TASK DESCRIPTION: Transcribe every entry word for word. Skip the pictures.

• • • • •

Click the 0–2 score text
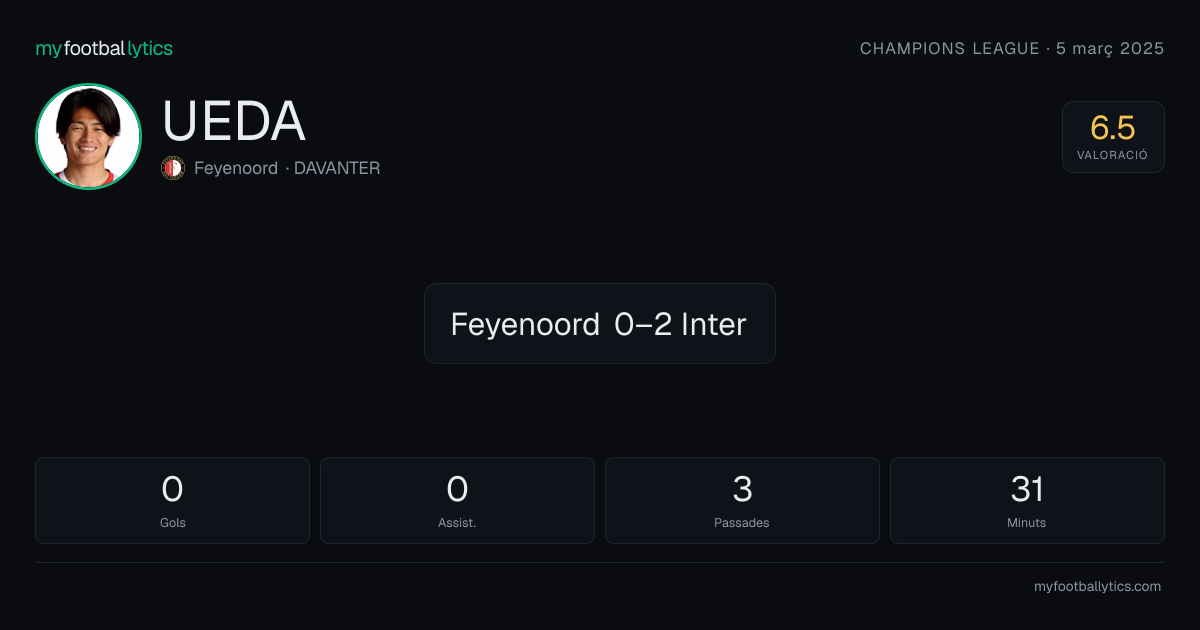Screen dimensions: 1200x630 (643, 324)
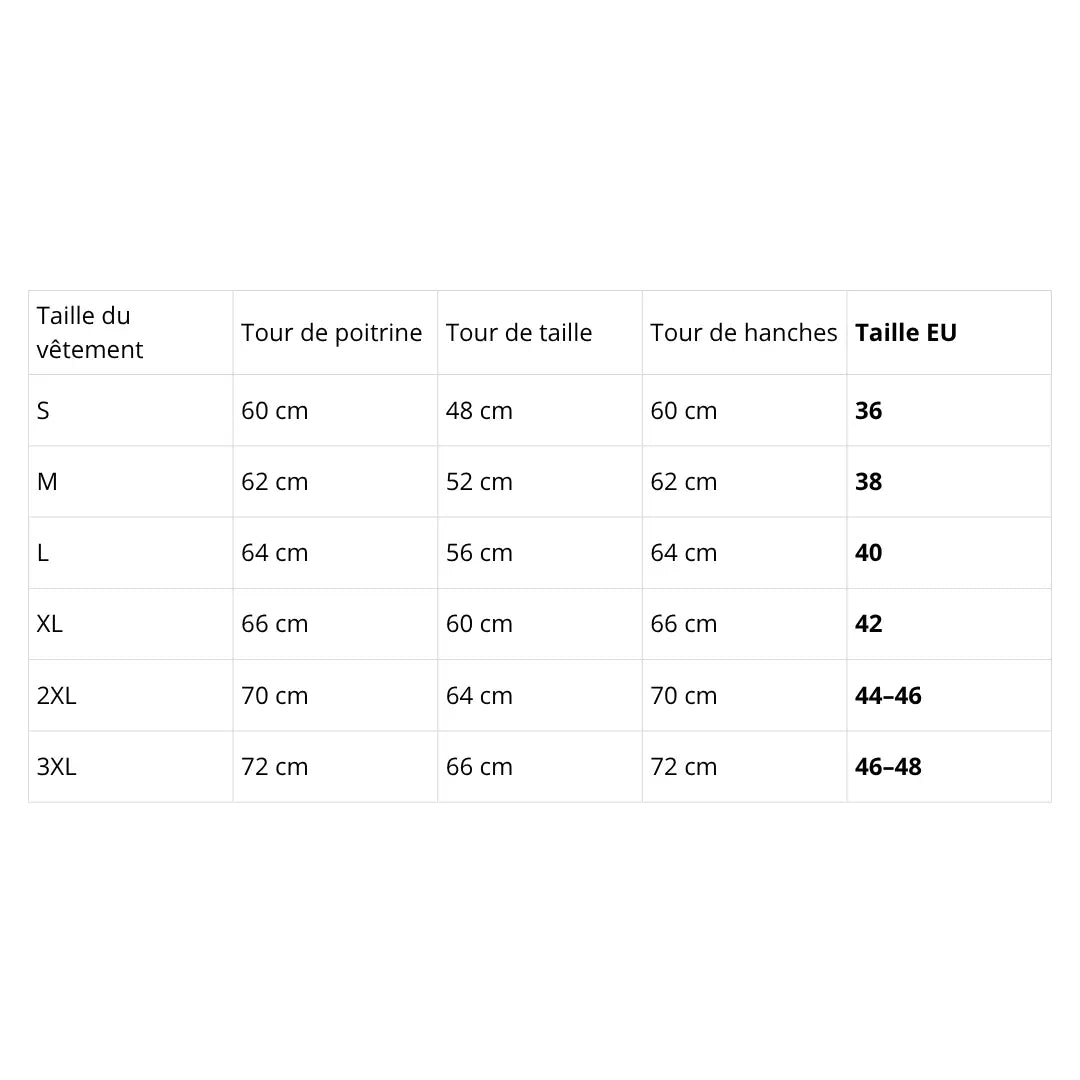Select the EU size 44–46 cell
The height and width of the screenshot is (1080, 1080).
(888, 696)
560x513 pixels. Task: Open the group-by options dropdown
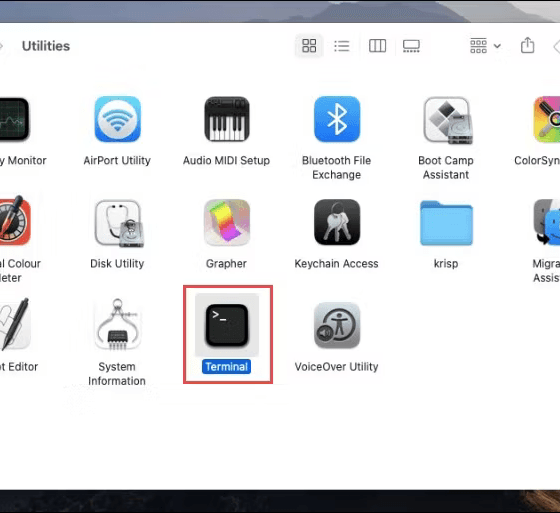(x=485, y=46)
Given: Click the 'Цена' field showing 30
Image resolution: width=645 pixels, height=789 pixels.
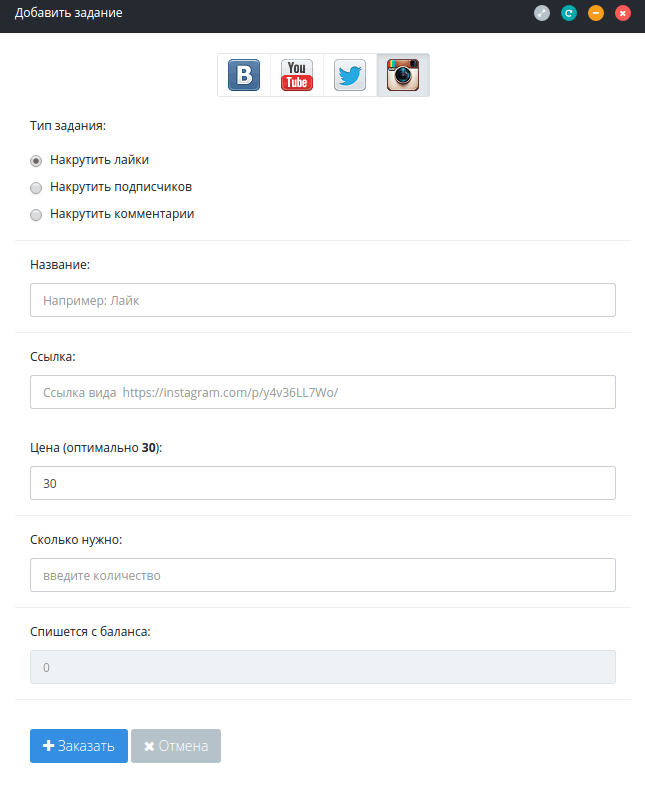Looking at the screenshot, I should coord(322,483).
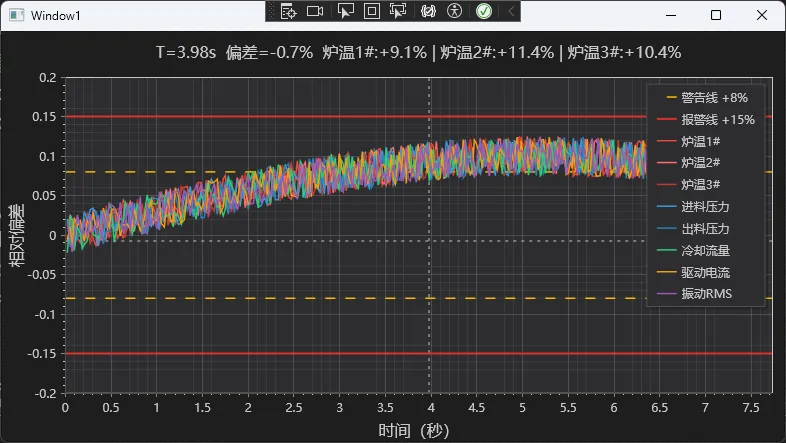The height and width of the screenshot is (443, 786).
Task: Click the 时间（秒） x-axis label
Action: pos(413,430)
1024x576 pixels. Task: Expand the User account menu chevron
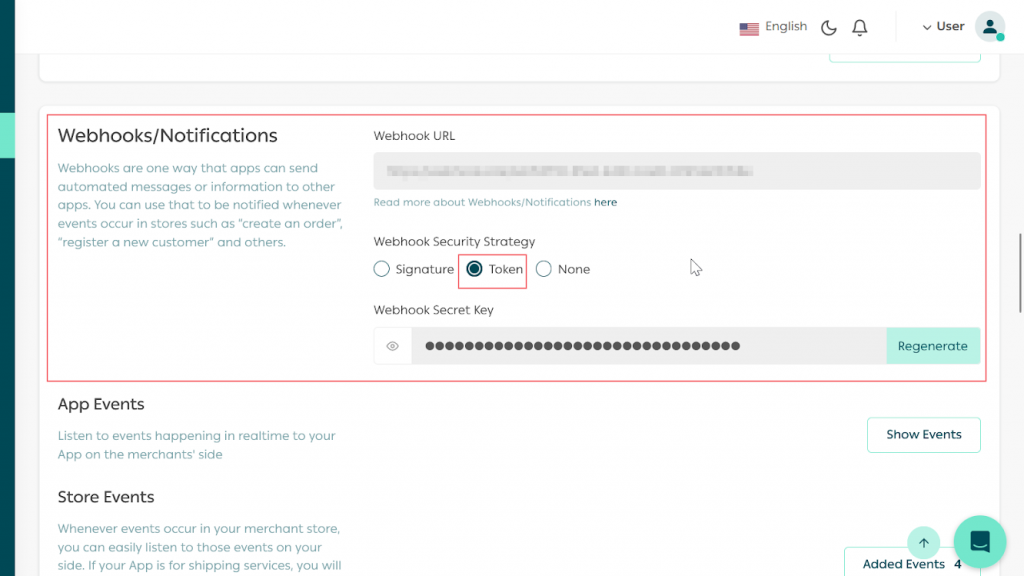(927, 27)
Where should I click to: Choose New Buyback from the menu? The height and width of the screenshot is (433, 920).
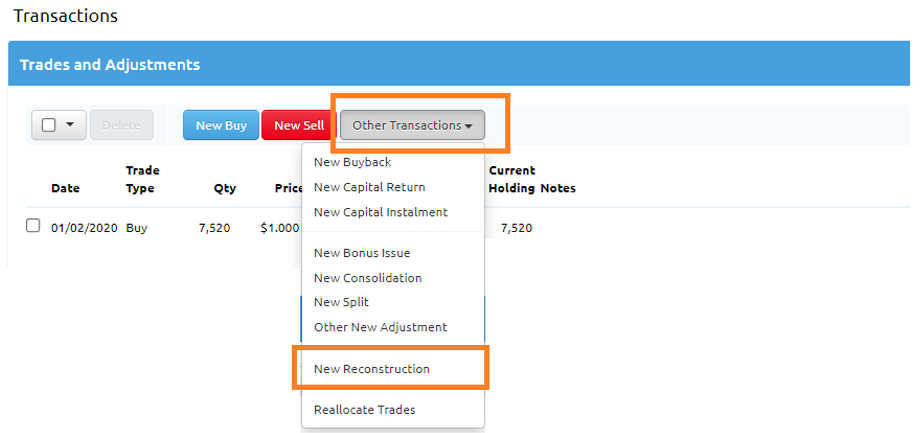coord(352,162)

• • • • •

EXERCISE SOLUTION:
Click the 0–2 score text
Screen dimensions: 1200x630 (643, 324)
Select the EU size 44–46 cell
The height and width of the screenshot is (1080, 1080).
(888, 696)
560x513 pixels. Task: Open the group-by options dropdown
(x=485, y=46)
Given: Click the 'Цена' field showing 30
Image resolution: width=645 pixels, height=789 pixels.
Looking at the screenshot, I should coord(322,483).
The height and width of the screenshot is (443, 786).
Task: Click the 时间（秒） x-axis label
Action: pos(413,430)
1024x576 pixels. Task: Expand the User account menu chevron
(927, 27)
Where should I click to: Choose New Buyback from the menu? The height and width of the screenshot is (433, 920).
coord(352,162)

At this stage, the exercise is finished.